BEGIN Exercise passage

Various strategies have been developed to enable CAR-NK cell therapy to deregulate the suppressive TME. In recent years, combinations of cytokines have been widely used to stimulate NK cell proliferation and improve persistence, such as the simultaneous expression of IL-15 and other molecules on CAR-NK cells [222]. CAR design targeting TME products (e.g., lactate, adenosine, ROS, etc.) and the hypoxic microenvironment represents an innovative CAR construction concept that may be a new weapon to enhance CAR-NK immunotherapy in solid tumours. For example, a genetic modification strategy that involves terminating the release of immunosuppressive metabolites (e.g., ROS) in solid tumours was used to enhance the resistance and efficacy of CAR-NK cells against solid tumours [223]. A CAR incorporating the oxygen-sensitive structural domain of HIF-1α (HIF-CAR) can generate CAR constructs responsive to hypoxic environments [224]. Depolarized or repolarized immunosuppressive cells such as CAFs, TAMs, and MDSCs have also shown convincing efficacy in preclinical models of CAR-T cells [225,226,227]. It is also an attractive option to enhance CAR-NK immunotherapy in the future.

NK cell engagers

Unlike CAR-NK cell therapy, which expresses CAR on NK cells to mediate the targeted killing of tumour cells, NK cell engagers (NKCEs) consist of a single-chain fragment variable (scFv) of antibodies against NK cell activation receptors (e.g., CD16, NKp30, NKp46, and NKG2D) and one (Bispecific killer engagers, BiKEs) scFv of antibodies against different tumour antigens [228]. This "two-pronged" strategy allows the effective binding of NK cells and cancer cells together, forming IS and conferring specific killing activity to NK cells [229]. The introduction of more scFvs or the insertion of IL-15 as a linker, assembled into tri-or even tetra-specific killer cell engagers (TriKEs and TetraKEs), further enhanced NK cell proliferation and survival [230]. In preclinical studies, NKCEs have been used effectively in CD33⁺ acute myeloid leukaemia [231] and myelodysplastic syndromes [232], epidermal growth factor receptor (EGFR) in multiple cancers [233], B cell maturation antigen (BCMA) in multiple myeloma [234], etc.

END Exercise passage

What you are asked to do »
Carry on the passage on NK cell engagers from its last sentence.

BEGIN Source data

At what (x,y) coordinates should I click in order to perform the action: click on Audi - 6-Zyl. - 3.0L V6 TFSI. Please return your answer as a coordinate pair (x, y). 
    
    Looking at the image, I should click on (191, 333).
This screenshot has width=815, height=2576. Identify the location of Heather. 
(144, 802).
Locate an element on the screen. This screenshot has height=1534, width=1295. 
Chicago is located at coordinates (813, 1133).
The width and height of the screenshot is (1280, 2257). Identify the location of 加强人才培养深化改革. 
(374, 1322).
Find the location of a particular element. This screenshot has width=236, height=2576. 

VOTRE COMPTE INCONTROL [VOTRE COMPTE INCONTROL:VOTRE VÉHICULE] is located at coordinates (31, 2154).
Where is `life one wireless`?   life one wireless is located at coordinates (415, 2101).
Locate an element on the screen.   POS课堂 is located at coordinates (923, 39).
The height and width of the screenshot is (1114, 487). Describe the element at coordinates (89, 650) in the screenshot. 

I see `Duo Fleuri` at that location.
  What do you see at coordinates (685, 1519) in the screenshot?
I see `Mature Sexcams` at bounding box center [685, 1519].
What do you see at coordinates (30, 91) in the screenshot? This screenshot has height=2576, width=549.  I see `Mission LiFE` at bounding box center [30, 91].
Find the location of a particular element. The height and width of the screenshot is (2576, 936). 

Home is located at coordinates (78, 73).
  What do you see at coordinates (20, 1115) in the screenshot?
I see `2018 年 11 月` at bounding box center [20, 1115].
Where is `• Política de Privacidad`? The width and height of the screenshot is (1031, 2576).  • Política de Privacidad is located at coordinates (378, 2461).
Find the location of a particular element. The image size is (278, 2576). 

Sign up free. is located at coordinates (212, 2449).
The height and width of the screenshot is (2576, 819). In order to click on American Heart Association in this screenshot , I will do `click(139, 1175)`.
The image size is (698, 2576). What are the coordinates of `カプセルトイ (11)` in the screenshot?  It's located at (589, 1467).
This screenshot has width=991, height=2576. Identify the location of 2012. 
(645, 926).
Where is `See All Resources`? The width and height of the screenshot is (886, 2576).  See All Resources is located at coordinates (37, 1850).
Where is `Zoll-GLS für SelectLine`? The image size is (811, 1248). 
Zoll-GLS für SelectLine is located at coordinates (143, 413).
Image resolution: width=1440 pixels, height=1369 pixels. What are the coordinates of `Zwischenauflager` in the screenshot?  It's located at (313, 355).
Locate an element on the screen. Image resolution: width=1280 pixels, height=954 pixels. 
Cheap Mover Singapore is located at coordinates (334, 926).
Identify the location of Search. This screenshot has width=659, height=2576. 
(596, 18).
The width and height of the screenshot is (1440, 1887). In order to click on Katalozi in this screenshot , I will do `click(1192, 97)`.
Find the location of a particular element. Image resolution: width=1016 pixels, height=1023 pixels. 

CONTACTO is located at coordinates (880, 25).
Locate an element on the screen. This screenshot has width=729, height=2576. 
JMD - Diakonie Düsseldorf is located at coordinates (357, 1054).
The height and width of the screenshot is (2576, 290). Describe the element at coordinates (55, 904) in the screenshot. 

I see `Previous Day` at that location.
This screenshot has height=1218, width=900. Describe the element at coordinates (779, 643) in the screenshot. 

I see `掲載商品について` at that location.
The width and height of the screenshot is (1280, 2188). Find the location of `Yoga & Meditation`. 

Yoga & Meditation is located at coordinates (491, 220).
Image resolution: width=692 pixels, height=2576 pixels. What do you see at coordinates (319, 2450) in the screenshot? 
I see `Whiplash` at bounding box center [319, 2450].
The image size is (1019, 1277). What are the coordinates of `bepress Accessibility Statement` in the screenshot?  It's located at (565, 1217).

END Source data

Task output »
Although most NKCEs are currently in the preclinical stage and their safety and efficacy need further evaluation, it is undeniable that they are emerging as highly promising tumour therapeutic strategies and have the potential to overcome the suppressive TME due to their target specificity [235]. It has been observed that 161,533 TriKE exhibits excellent antitumour activity and promotes NK cell persistence in vivo [236]. Clinical trials applying NKCEs to a variety of hematologic malignancies have demonstrated potential antitumour effects (NCT01221571, NCT01221571) or are recruiting (NCT03214666, NCT04101331).

Immune checkpoint inhibitors

Antitumour immunity of NK cells is a "gambling" process of dynamic balance between NK cells and cancer cells, in which the complex interactions of multiple activating or inhibiting receptors or ligands form the basis of NK cell recognition and activation [237]. Cancer cells exploit NK cells' inhibitory receptors for immune escape, and immune checkpoint inhibitors (ICIs) reactivate NK cells by relieving this inhibition.

A variety of NK cell checkpoint receptors are becoming popular targets for tumour immunotherapy [238] and have demonstrated success in terms of safety, tolerability, and survival [239, 240]. However, the efficacy of immune checkpoints in the TME in patients with solid tumours needs further evaluation, and single checkpoint receptor blockade may not be sufficient to completely rescue NK cells within the TME, which express multiple immune checkpoint ligands [241]. Multiple combination strategies need to be tried to overcome the TME, such as ICIs combined with surgery, chemotherapy, radiotherapy, targeted therapy, and other therapies, which are gradually becoming a popular research direction.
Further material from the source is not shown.